__Texte de l'exercice__.

((

Alimentation et chimiothérapie
« C’est la première fois depuis deux ans que je suis capable de remettre les pieds dans une cuisine et que j’y prends du plaisir ! » Cette réflexion de l’une des participantes à ses ateliers culinaires, Philippe Pouillart se plaît à la relater. Et c’est vrai qu’elle illustre bien la raison d’être des cours de cuisine un peu particuliers que cet enseignant-chercheur en Pratique Culinaire et Santé a mis sur pied.
Ses ateliers sont destinés aux personnes qui sont traitées par chimiothérapie. Un traitement dont les effets secondaires les ont bien souvent amenées à déserter leur cuisine. En effet, quand on ne supporte plus les odeurs de cuisson, que les aliments ont perdu leur saveur d’antan ou que la fatigue vous empêche de rester debout, les repas peuvent s’apparenter à une épreuve davantage qu’à un moment de plaisir.
« Or, négliger son alimentation peut avoir des effets délétères pour le patient et son entourage », observe Philippe Pouillart. Si bien s’alimenter est indispensable pour se rétablir rapidement, les repas sont aussi un moment d’échanges et de convivialité.

))

__Travail demandé__.
1. Répondez aux questions suivantes sur le texte consacré à l'alimentation et à la chimiothérapie.
(a) À qui les ateliers de Philippe Pouillart sont-ils destinés ?
(b) Dans quel domaine Philippe Pouillart est-il enseignant-chercheur ?
(c) En plus d'être indispensables pour se rétablir rapidement, que sont aussi les repas selon le texte ?
2. Écrivez la suite du texte sur l'alimentation et la chimiothérapie en partant de sa dernière phrase.
Les lignes ci-dessous n'ont aucun lien avec le texte de l'exercice.

__Données affichées__.
((

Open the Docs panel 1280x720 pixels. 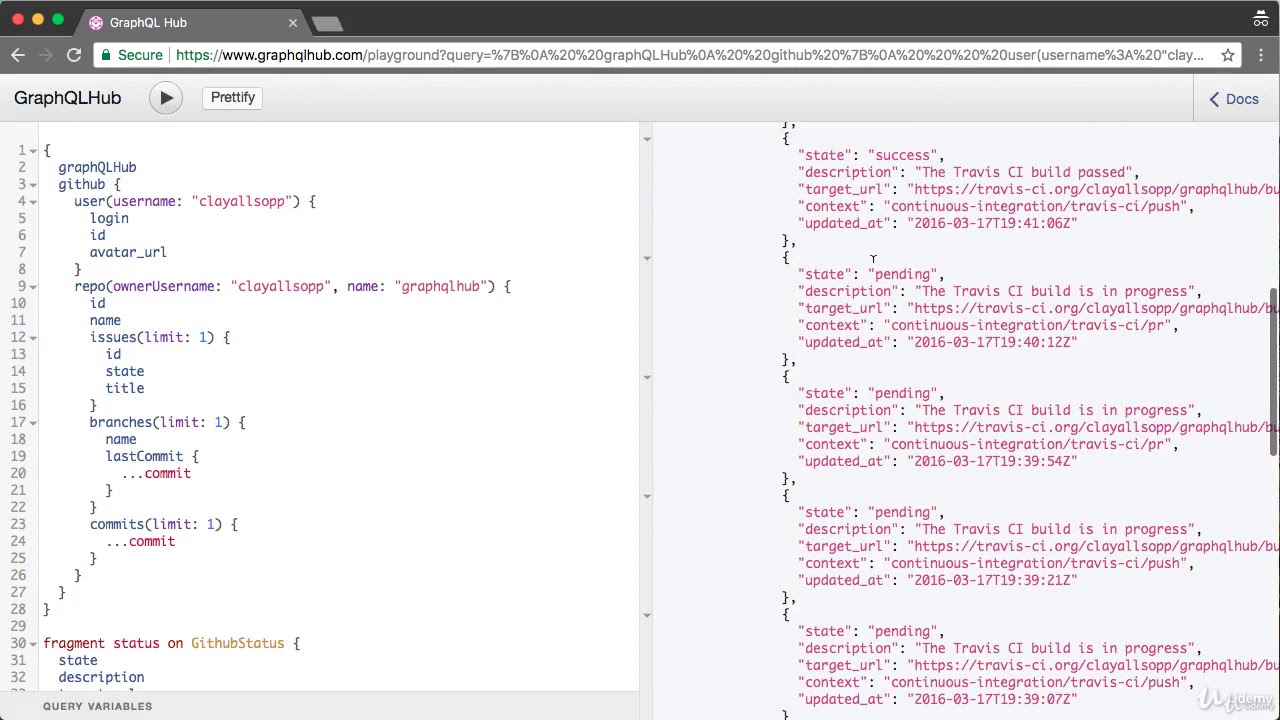(x=1234, y=99)
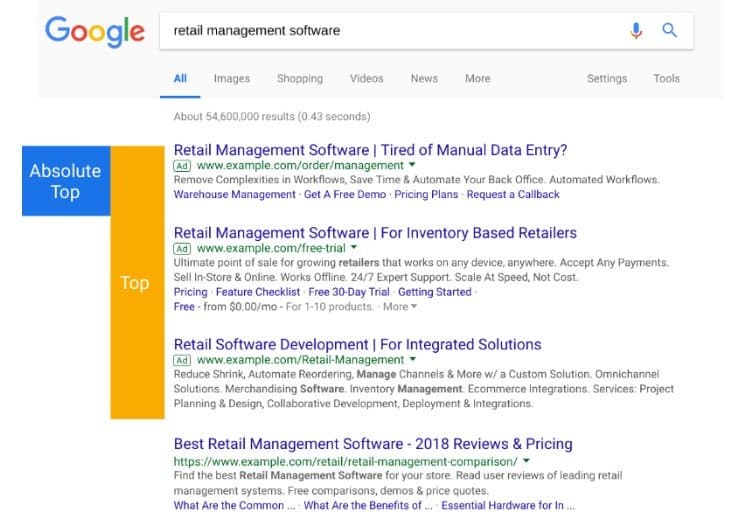751x522 pixels.
Task: Click the Ad badge beside www.example.com/free-trial
Action: pyautogui.click(x=182, y=248)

))

__Corrigé de l'exercice__.
1.
(a) Aux personnes qui sont traitées par chimiothérapie.
(b) En Pratique Culinaire et Santé.
(c) Un moment d'échanges et de convivialité.

2.
Adapter les pratiques culinaires
Philippe Pouillart s’est donc mis en quête de « trucs et astuces » gastronomiques pour leur donner l’envie de retrouver le chemin des fourneaux. « Depuis 2010, je travaille avec un groupe d’une douzaine de patients », explique-t-il. « Ils témoignent de leurs expériences culinaires depuis la chimio ou la radiothérapie. »
Grâce à eux, Philippe Pouillart a mis en exergue une dizaine d’effets secondaires. Son objectif : adapter les pratiques culinaires pour essayer de contrer ou, tout au moins de retarder, ces effets indésirables.
Comment ? En jouant sur des associations d’aliments, la composition des ingrédients, l’ajout de certains condiments, le mode de cuisson…
Plus de 200 recettes ont été élaborées, goûtées, validées ou ajustées. « Et ce que nous cuisinons est délicieux ! », promet Philippe Pouillart. « Ce ne sont pas des plats bizarres qui ne plaisent qu’aux personnes dont le goût est altéré. Toute la famille peut en profiter. »
La cuisine comme « reconquête de soi »
Philippe Pouillart dispense ces ingénieuses découvertes lors d’ateliers culinaires mensuels destinés aux patients mais aussi à leurs proches et aux professionnels de la santé. Au menu : la préparation de deux entrées, de deux plats principaux et de deux desserts.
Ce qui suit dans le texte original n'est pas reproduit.